One of the Santa Monica-Malibu Unified School District’s perennial priorities is closing the achievement gap. To that end, the District continues to gather data in an attempt to track the academic success of individual students and subsets broken down by race, socioeconomic situation and English language proficiency.

As the District put it: “The use of data enhances the district’s ability to create a culture of accountability, focus, coherence, and clear and intentional expectations of learning among all stakeholders. In order to accomplish this, we must leverage our data in a way that challenges assumptions, beliefs, and, ultimately, behaviors and practices that lead to student success. Strategic use of data to influence behavior and practice requires specific organization and narration of the data that is digestible, specific, and intentional.”

On Thursday, Feb. 10, District staff presented the latest data on student achievement in the District.

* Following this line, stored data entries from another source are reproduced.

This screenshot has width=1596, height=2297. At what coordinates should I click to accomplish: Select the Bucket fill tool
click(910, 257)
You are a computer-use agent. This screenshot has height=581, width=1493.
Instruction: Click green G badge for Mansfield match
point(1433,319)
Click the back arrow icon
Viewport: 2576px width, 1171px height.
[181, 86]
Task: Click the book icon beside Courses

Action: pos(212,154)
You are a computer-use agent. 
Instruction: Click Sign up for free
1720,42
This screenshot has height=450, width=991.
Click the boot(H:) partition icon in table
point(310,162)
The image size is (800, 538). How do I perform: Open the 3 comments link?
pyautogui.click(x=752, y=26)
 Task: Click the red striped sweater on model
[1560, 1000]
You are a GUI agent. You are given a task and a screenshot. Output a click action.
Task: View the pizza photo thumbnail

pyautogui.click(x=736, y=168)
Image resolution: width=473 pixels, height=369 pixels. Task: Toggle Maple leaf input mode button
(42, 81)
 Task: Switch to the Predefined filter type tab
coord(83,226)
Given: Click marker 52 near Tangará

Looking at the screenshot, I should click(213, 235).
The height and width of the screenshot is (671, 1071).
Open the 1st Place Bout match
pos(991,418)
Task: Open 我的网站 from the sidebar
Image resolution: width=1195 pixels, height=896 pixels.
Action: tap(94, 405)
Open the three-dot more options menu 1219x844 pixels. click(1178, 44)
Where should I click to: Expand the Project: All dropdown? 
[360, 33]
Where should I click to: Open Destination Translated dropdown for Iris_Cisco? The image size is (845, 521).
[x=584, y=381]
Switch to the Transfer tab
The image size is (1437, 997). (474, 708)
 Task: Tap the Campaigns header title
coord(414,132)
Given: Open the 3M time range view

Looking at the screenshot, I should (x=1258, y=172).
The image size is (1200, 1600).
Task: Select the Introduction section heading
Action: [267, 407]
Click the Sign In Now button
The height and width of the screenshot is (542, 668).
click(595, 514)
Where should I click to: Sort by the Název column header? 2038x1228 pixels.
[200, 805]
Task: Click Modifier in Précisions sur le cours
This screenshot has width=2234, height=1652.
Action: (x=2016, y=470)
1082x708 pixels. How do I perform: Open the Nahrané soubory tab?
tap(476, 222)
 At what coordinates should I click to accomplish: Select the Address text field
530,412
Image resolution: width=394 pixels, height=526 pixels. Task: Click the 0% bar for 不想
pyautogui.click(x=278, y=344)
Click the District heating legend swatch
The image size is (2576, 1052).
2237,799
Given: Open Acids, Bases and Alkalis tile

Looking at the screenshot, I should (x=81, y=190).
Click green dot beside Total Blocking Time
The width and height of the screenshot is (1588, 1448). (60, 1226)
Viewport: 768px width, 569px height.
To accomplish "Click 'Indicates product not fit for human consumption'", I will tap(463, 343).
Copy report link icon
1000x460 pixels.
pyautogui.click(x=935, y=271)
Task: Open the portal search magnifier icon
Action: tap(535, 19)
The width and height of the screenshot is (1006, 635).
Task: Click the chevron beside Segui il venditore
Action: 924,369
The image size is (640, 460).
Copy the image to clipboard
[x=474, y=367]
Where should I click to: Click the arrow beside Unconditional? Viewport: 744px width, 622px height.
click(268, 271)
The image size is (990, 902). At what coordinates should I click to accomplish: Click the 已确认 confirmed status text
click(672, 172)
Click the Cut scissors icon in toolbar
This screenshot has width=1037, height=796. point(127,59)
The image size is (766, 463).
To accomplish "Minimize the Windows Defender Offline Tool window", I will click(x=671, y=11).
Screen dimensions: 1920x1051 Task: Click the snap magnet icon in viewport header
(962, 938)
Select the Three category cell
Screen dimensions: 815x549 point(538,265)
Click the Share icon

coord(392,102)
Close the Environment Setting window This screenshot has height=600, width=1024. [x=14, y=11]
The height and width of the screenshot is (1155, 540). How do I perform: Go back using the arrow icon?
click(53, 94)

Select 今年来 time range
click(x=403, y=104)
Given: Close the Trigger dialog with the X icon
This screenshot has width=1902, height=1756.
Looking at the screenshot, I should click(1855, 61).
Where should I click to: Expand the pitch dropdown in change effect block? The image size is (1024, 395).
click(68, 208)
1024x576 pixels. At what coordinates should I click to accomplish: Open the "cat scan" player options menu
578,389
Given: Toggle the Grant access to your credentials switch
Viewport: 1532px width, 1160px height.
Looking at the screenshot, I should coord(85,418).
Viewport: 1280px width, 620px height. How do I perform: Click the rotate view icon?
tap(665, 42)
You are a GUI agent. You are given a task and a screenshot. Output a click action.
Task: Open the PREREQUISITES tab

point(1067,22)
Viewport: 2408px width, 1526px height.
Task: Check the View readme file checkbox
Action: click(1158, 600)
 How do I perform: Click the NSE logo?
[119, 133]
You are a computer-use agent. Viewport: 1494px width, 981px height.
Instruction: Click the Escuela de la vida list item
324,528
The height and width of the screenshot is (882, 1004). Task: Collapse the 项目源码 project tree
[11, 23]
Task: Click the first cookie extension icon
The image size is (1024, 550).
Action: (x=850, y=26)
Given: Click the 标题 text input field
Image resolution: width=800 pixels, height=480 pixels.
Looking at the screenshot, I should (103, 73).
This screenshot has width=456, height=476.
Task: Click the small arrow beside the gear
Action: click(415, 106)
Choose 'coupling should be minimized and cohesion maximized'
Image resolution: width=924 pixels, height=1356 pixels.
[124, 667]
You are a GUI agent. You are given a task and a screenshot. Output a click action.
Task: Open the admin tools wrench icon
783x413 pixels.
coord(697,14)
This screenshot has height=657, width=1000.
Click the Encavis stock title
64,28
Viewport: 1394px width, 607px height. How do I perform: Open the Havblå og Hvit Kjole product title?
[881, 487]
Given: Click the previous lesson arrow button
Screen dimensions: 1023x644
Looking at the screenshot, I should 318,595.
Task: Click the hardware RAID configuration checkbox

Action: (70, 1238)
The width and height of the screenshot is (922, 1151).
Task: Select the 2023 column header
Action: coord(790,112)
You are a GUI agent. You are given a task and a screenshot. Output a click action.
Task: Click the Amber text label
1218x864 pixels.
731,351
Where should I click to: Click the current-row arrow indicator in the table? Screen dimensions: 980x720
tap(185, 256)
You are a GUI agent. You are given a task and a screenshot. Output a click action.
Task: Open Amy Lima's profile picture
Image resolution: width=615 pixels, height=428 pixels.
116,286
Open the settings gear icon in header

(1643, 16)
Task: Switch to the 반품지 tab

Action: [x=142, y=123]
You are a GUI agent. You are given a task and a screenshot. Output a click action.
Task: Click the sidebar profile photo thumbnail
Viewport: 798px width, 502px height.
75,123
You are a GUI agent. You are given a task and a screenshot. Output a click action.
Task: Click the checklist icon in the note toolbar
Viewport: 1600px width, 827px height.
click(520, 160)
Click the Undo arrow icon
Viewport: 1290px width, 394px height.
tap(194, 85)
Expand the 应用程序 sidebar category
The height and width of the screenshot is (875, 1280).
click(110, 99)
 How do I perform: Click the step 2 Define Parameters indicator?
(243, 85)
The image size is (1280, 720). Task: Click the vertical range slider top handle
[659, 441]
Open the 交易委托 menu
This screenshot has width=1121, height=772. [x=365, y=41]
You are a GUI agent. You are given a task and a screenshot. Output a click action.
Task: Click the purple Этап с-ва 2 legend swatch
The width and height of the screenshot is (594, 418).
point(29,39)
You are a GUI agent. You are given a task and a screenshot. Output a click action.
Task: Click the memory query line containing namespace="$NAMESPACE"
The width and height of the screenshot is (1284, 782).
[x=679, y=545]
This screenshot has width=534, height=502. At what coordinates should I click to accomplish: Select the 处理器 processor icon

The data was collected beginning in the fall of 2020.

Assessments were broken down into two categories: “diagnostic,” how skills develop over time; and “interim,” a narrow set of curriculum standards. They were further broken down into two focus areas: English language arts and mathematics.

Data showed a mixed bag of results. About 90 percent of middle school students received no Ds or Fs, with “little to no variation in the percentage of students with Ds or Fs by racial or ethnic groups,” according to Alicia Baillie, the District’s Director of Assessment, Research and Evaluation. Among socio-economically disadvantaged middle school students, 83 percent received no Ds or Fs, which Baillie also considered a success.

However, English learners and homeless or foster youth were 15 percent more likely to get Ds or Fs than their counterparts. Students with disabilities were also more likely to receive Ds or Fs, falling six percent below the average scores for SMMUSD middle schoolers.

“Seventy-five percent is still a good percentage when you look at it compared to nationally; however, SMMUSD here doesn’t settle for good enough, right? And so that’s why we focus on it and identify it and call it out,” Bailie said.

The gap widened in high school. Whereas 82 percent of high school students received no Ds or Fs, only 52 percent of English language learners could say the same, indicating a 30 percent gap in achievement.

Jacqueline Mora, Assistant Superintendent for Education Services at SMMUSD, also pointed out English language learners: 55 of the District’s English language learners were reclassified, meaning they had achieved proficiency in English and were no longer grouped with students struggling with English. Of those, 27 were English learners with IEPs, meaning they were in an individualized education program.

“We are very proud of this data point, because again, that really speaks to the ESL [English as a second language] programs that are in place, and the supports that are being provided for our students,” Mora said.

Superintendent Ben Drati, himself an immigrant to the United States, remarked on being an English language learner as a child and his own journey toward being “declassified.”

“I’m very proud of the fact that at this District, the teachers, the principals do an awesome job of doing that, because our reclassified students outpace some of our English-onlys because of those efforts,” Drati said.

While 90 percent or more of elementary school students participated in diagnostic tests in English language arts, only about 66 to 70 percent of high school students participated in diagnostic tests for math.

One parent who spoke at the meeting, Nikki Kolhoff, said that her family never participates in District data gathering, calling it a “total waste of time.”

“Parents and students don’t even get results most of the time. There is no reason for you to be testing our kids; we don’t even get to know what the test is for and how they did,” Kolhoff said. “The teachers don’t always get the results in any meaningful way, either. The classroom experience doesn’t change because of these results.”

In response to the complaint, Bailie walked through a sample assessment, showing how a grid of results from multiple students can show areas where a single student is struggling, signaling a need for more personalized attention, versus areas where multiple students are not meeting expectations, signaling that the teacher should focus more on the subject for the entire class.

Board Member Jon Kean in particular took umbrage to Kolhoff’s remarks.

“It’s incredibly disappointing to hear people belittle this work,” Kean said, adding that it was “wonderful if your student has no needs,” but that it’s relevant for many students who are in need of specialized support.

“How do we ever improve if we don’t see where we are?” Kean added, requesting that in the future parents might receive a more detailed breakdown of their child’s scores than what is currently provided.